[Data excerpts]
────────────────────

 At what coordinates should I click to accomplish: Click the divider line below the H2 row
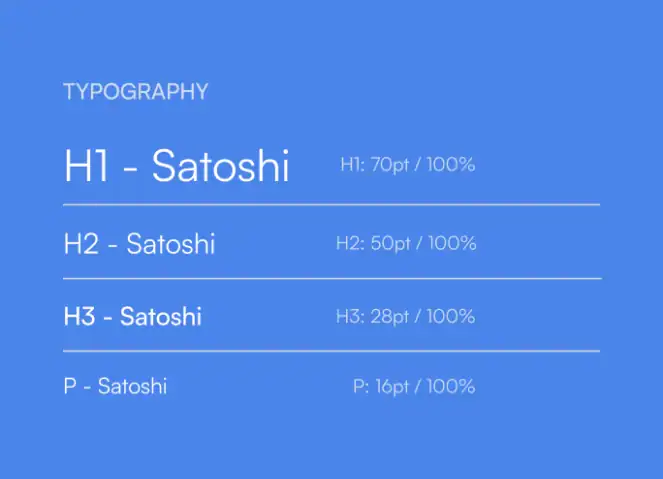(x=331, y=278)
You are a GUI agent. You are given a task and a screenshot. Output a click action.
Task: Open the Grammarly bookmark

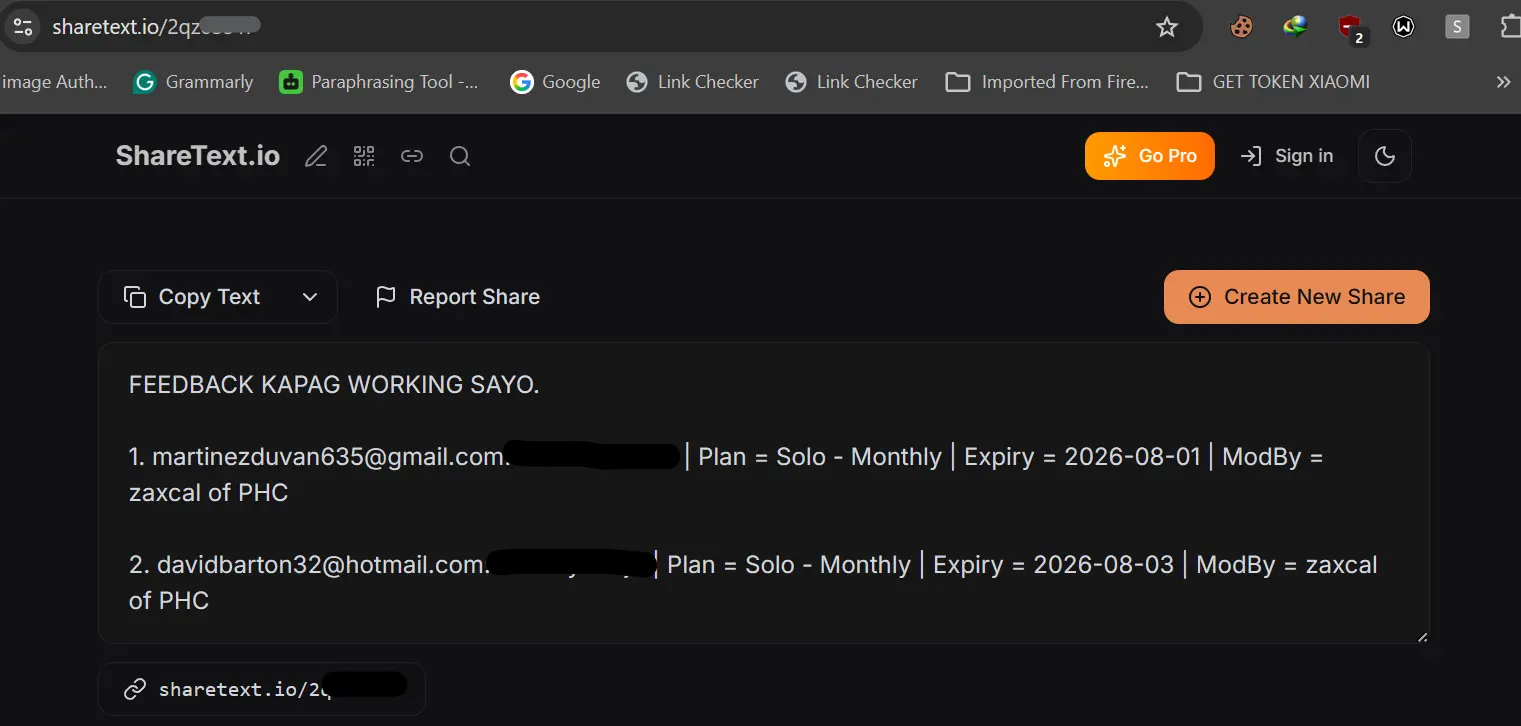click(x=194, y=82)
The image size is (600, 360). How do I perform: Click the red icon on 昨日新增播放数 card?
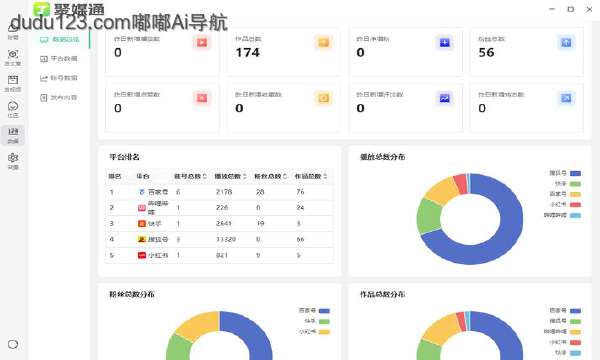202,42

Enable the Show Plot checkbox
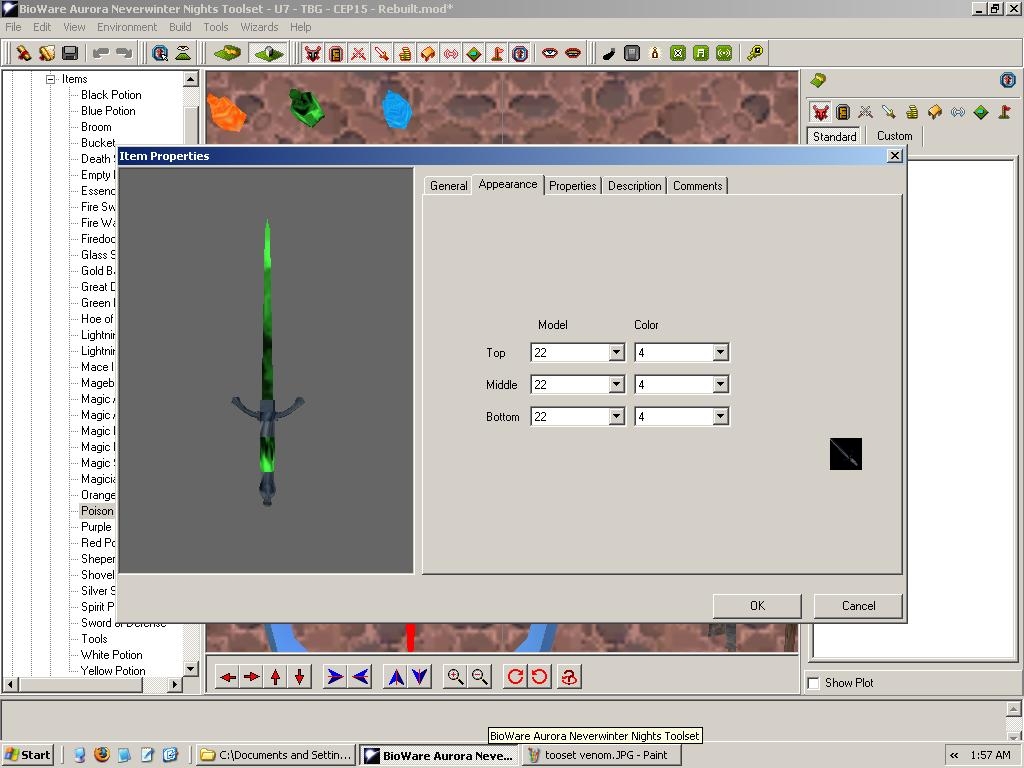click(x=814, y=683)
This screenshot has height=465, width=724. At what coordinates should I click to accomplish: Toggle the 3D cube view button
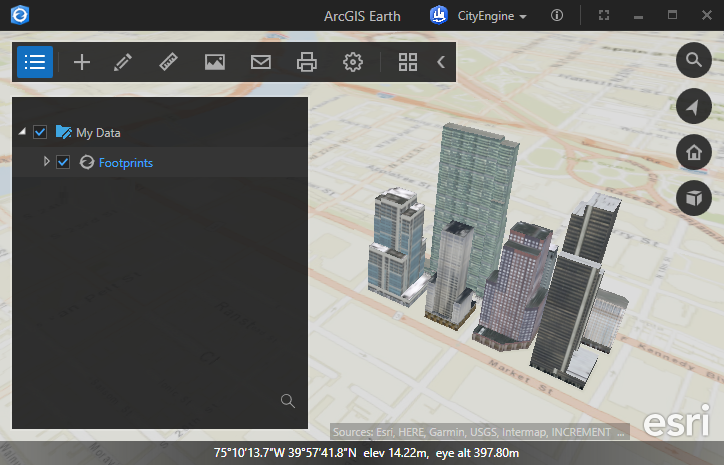(x=693, y=199)
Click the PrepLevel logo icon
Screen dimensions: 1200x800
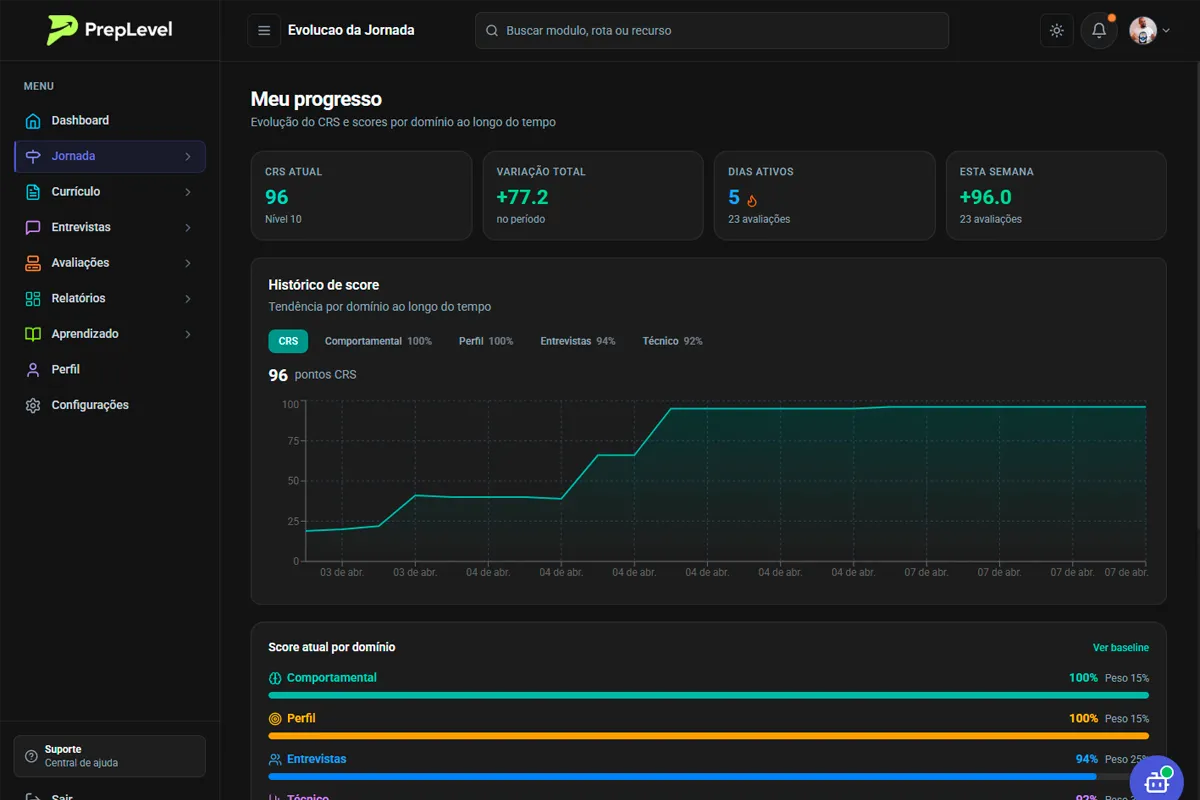tap(62, 30)
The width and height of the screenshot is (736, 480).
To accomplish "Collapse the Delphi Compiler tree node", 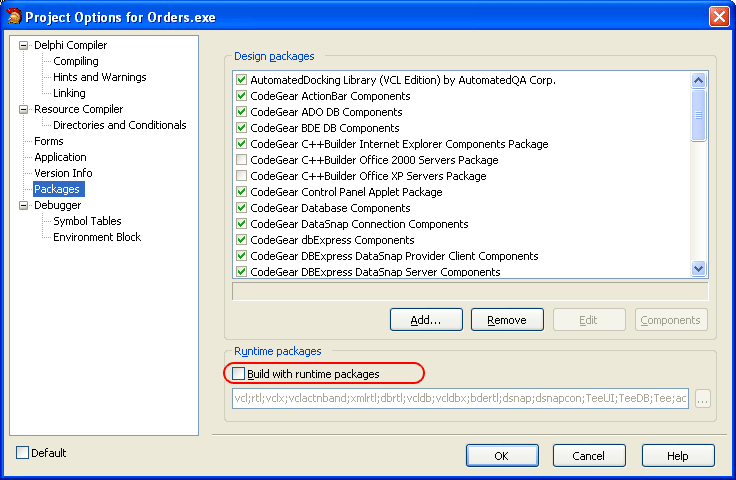I will pyautogui.click(x=23, y=45).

────────────────────

> _Task brief_
The expected output is the lines above from the one containing "Enable the Show Plot checkbox" to the one containing "The width and", both ends included, reproduced exactly with every picture left out.

> _Solution for this problem_
Enable the Show Plot checkbox
click(x=814, y=683)
This screenshot has height=465, width=724. At what coordinates should I click to accomplish: Toggle the 3D cube view button
(x=693, y=199)
Click the PrepLevel logo icon
Screen dimensions: 1200x800
tap(62, 30)
The width and height of the screenshot is (736, 480).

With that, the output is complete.